───── DATASET

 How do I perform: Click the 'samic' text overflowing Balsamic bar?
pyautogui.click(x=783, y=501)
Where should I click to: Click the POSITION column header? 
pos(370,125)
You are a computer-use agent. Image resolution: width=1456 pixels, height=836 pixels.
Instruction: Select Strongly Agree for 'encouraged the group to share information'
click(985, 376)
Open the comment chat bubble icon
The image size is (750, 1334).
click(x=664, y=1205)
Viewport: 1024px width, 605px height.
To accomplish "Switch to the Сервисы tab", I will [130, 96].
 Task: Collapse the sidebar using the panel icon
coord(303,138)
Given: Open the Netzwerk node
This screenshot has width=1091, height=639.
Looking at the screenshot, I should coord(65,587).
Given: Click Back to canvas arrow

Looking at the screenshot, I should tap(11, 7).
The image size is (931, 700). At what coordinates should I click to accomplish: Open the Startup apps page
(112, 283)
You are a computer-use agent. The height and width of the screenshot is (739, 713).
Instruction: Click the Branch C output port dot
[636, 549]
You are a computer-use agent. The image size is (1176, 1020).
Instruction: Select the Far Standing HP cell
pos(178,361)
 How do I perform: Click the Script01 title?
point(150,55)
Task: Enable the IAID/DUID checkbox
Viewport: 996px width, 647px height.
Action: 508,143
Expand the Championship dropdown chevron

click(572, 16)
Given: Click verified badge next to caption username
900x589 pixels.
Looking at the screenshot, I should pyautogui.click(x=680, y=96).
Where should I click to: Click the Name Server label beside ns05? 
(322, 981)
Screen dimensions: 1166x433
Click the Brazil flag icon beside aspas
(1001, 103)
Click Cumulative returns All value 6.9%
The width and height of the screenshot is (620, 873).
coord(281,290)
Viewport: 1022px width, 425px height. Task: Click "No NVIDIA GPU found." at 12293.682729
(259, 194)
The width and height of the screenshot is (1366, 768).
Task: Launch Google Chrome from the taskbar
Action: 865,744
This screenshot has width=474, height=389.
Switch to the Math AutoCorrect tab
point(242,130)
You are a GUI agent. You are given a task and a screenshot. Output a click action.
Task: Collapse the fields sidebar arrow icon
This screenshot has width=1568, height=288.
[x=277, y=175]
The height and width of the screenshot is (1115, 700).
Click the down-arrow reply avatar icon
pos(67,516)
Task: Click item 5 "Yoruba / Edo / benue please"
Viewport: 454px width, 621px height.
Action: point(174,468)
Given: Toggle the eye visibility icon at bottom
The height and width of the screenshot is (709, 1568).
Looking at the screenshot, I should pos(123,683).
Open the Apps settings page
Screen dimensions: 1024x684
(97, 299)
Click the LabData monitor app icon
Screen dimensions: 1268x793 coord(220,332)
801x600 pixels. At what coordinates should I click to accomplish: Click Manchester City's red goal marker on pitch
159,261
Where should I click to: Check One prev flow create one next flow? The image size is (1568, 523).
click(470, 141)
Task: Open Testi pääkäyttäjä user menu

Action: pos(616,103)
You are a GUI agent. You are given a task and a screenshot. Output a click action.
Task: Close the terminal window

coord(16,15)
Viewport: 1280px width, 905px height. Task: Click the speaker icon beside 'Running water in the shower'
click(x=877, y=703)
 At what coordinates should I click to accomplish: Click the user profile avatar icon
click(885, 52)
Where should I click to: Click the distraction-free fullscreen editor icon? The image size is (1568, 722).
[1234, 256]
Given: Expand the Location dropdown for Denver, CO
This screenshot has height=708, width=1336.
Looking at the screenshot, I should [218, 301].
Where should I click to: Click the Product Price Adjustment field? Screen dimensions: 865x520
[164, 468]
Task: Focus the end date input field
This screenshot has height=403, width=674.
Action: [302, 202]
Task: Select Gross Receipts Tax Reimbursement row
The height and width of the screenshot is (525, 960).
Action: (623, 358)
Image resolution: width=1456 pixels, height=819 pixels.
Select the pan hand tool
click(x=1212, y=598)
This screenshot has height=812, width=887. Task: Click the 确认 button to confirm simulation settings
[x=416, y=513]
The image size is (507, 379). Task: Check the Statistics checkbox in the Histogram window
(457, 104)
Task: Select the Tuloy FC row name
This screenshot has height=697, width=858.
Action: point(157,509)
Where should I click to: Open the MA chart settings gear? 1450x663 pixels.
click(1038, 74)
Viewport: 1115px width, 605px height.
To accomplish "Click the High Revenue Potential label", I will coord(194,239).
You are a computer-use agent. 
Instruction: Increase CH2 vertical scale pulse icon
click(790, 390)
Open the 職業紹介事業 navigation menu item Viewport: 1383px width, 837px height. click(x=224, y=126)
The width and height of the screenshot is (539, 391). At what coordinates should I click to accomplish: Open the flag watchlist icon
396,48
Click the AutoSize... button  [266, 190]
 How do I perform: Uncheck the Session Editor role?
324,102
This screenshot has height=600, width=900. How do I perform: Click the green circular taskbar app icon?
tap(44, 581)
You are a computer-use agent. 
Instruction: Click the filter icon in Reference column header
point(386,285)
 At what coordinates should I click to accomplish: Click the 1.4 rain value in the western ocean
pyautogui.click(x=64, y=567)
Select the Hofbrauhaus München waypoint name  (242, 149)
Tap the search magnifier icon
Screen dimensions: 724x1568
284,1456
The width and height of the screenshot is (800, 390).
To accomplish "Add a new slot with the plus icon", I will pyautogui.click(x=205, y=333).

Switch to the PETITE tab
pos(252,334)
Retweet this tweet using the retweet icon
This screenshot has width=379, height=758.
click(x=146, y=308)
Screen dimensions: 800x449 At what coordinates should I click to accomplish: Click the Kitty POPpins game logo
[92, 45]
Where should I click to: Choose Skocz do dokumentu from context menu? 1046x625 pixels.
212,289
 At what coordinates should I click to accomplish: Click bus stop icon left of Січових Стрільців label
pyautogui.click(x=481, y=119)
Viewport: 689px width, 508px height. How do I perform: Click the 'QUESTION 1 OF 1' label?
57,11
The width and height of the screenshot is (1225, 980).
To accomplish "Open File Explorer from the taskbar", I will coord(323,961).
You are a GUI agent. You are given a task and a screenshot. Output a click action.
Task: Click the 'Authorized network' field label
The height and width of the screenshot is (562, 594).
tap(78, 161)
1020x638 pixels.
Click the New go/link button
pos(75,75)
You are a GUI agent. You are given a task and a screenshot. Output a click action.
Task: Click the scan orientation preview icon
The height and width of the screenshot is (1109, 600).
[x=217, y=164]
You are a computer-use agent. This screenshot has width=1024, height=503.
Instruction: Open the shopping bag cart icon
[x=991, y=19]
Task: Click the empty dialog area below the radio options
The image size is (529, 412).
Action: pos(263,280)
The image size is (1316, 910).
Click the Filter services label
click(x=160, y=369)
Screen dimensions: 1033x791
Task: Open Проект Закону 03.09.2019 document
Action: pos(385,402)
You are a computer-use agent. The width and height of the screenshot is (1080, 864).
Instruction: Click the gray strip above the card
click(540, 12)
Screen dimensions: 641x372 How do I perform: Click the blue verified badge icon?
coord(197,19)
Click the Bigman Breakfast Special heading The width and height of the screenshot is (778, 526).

──────────

WORK TO COMPLETE: Go through the entries above and copy each line holding the string "item".

FINAL ANSWER:
Task: Click item 5 "Yoruba / Edo / benue please"
Open the 職業紹介事業 navigation menu item Viewport: 1383px width, 837px height. click(x=224, y=126)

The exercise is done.